### DIRECTIONS
[1] In the figure skating report, where and when is the world championship in which Yagudin hopes to keep his title?
[2] Transcribe the passage of the figure skating report that runs from "While Yagudin, still" up to and including "1998 and 1999.".

### TEXT SECTION
But with new holder Evgeny Plushenko already outjumping him
and planning more spectacular leaps in the future, Yagudin's
two-year reign could be at a permanent end.
While Yagudin, still only 19, paid the inevitable price on
Thursday night for a series of misadventures and injuries in the
run-up to the European finale, Plushenko reaped the benefits of
a calm and stable build-up and snatched the title away from his
fellow-Russian.
At 17 years, three months and seven days, he became the
second youngest European champion in history. Frenchman Alain
Giletti was just 15 when he won in 1955.
Yagudin feels that -- barring further accidents -- he will
be ready to retain the world title in Nice at the end of March,
by which time he intends to have recovered the technical skills
and killer instinct that marked his two European and two world
titles in 1998 and 1999.
He is still widely regarded as the more mature and
artistically superior skater and, at his best, Yagudin would
have seized on the two errors Plushenko made in his programme
and buried him in the ice with a flawless rejoinder.

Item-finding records
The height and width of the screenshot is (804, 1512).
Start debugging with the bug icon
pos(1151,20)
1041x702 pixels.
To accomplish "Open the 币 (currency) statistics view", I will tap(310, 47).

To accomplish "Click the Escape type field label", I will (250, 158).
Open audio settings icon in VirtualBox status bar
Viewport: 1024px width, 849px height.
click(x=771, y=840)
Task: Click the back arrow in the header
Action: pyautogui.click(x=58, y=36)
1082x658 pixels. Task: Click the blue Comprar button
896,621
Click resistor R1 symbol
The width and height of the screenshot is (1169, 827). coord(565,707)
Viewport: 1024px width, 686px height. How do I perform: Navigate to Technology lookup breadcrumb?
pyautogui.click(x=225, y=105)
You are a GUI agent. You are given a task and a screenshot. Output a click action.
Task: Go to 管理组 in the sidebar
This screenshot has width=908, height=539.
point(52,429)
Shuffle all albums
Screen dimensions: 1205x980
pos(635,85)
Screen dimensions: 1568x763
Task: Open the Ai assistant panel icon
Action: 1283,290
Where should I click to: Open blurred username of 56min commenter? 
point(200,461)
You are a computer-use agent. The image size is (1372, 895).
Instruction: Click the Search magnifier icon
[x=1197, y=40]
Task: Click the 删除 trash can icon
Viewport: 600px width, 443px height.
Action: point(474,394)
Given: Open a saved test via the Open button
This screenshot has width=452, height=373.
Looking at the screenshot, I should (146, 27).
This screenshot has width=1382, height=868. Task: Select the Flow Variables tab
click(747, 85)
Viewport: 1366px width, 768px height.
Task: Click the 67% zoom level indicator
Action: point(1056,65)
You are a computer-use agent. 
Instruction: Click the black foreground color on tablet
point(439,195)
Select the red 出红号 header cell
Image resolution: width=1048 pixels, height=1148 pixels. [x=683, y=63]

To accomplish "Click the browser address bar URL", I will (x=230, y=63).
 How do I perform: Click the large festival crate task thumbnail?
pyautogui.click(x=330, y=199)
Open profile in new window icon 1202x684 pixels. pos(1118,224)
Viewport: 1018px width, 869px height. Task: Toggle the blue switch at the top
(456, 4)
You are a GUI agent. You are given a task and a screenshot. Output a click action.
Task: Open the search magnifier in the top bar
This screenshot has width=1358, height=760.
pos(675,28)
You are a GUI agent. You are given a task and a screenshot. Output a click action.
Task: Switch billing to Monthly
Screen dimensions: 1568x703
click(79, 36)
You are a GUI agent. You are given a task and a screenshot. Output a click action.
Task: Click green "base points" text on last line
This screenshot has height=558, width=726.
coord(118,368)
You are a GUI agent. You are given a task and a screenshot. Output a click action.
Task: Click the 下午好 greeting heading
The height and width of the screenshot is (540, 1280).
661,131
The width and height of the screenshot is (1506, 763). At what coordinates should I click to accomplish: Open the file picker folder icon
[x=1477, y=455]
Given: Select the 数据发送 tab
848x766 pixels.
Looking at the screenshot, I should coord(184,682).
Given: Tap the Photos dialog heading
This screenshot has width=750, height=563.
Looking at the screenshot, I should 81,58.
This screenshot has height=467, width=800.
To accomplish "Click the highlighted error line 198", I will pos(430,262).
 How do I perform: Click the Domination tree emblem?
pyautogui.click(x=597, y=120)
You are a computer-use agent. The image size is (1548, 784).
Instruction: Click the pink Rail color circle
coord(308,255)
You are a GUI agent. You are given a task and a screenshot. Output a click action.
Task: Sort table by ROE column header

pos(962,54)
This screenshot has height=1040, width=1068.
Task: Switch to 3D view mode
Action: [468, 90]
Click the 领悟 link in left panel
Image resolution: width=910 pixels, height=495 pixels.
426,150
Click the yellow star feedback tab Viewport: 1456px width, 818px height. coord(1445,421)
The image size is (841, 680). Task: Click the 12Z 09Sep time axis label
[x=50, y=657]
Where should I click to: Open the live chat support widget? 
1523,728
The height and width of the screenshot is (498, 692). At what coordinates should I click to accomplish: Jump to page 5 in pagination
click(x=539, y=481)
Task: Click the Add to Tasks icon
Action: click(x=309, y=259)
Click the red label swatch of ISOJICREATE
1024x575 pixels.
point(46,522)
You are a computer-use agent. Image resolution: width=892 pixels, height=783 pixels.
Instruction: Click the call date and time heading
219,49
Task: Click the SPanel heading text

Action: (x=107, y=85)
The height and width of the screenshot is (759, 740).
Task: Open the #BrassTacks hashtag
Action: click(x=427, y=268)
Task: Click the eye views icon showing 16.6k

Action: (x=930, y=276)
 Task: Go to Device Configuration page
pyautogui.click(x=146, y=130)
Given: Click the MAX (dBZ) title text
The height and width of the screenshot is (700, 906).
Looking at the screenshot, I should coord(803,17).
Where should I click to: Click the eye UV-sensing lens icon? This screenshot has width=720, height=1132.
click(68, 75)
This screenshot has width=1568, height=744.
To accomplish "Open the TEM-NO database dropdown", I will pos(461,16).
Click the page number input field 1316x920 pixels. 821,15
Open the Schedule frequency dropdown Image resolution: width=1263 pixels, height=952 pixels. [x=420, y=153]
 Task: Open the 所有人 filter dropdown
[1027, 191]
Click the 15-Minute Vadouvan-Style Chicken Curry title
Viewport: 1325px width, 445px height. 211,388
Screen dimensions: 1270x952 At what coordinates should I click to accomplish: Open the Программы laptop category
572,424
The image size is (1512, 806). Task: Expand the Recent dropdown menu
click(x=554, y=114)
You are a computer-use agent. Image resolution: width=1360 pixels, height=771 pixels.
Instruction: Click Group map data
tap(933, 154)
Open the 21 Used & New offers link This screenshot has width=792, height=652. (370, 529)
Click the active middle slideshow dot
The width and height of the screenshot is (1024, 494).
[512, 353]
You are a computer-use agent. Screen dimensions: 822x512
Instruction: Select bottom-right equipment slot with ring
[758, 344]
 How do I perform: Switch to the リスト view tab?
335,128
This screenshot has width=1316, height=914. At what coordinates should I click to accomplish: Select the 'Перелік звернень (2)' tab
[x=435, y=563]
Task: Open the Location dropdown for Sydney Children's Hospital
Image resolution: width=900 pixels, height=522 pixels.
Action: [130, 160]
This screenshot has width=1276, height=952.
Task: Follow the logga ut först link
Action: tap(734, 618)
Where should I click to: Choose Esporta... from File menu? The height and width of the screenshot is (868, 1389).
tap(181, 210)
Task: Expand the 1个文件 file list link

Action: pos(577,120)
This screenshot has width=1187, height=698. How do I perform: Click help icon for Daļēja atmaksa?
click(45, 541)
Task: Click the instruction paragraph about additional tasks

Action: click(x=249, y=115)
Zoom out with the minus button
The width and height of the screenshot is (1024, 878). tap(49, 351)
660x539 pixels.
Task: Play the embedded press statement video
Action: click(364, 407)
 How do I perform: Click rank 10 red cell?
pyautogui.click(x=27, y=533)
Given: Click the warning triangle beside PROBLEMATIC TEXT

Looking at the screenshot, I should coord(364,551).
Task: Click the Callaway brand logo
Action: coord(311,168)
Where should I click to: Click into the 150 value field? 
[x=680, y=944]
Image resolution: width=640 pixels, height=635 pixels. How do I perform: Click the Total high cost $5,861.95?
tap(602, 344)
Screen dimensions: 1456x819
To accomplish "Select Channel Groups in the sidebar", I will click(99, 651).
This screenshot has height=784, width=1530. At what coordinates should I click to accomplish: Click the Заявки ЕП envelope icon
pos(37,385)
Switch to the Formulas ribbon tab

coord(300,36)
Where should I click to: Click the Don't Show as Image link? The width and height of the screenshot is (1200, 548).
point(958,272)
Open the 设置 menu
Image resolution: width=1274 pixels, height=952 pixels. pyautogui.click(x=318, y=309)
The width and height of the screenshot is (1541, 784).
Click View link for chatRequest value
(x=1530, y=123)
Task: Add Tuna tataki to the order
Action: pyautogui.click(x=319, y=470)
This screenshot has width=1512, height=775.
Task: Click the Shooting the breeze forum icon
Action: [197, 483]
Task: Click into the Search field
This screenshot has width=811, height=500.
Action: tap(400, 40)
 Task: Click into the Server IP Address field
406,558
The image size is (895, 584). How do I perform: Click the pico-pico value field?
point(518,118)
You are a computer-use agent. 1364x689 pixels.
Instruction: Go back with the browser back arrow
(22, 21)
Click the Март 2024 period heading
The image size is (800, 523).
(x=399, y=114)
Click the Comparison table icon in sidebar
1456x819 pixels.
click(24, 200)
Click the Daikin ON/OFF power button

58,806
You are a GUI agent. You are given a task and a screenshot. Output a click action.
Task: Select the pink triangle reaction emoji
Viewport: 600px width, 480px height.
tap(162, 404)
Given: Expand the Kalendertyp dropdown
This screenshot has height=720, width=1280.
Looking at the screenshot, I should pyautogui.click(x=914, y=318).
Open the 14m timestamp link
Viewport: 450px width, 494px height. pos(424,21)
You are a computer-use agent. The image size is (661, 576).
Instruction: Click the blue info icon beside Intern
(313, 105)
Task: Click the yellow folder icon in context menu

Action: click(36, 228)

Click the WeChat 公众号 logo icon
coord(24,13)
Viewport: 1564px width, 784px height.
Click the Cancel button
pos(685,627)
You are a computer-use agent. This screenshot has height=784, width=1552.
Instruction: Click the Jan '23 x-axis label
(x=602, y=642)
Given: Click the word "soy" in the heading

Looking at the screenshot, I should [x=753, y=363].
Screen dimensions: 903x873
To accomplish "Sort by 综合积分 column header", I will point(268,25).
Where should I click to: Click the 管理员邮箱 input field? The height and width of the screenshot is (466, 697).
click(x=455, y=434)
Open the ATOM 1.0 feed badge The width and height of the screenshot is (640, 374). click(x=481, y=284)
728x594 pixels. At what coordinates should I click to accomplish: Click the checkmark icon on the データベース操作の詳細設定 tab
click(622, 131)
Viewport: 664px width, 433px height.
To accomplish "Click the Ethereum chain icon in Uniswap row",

### COMPLETED EXERCISE
[1] In Nice, at the end of March.

[2]
While Yagudin, still only 19, paid the inevitable price on
Thursday night for a series of misadventures and injuries in the
run-up to the European finale, Plushenko reaped the benefits of
a calm and stable build-up and snatched the title away from his
fellow-Russian.
At 17 years, three months and seven days, he became the
second youngest European champion in history. Frenchman Alain
Giletti was just 15 when he won in 1955.
Yagudin feels that -- barring further accidents -- he will
be ready to retain the world title in Nice at the end of March,
by which time he intends to have recovered the technical skills
and killer instinct that marked his two European and two world
titles in 1998 and 1999.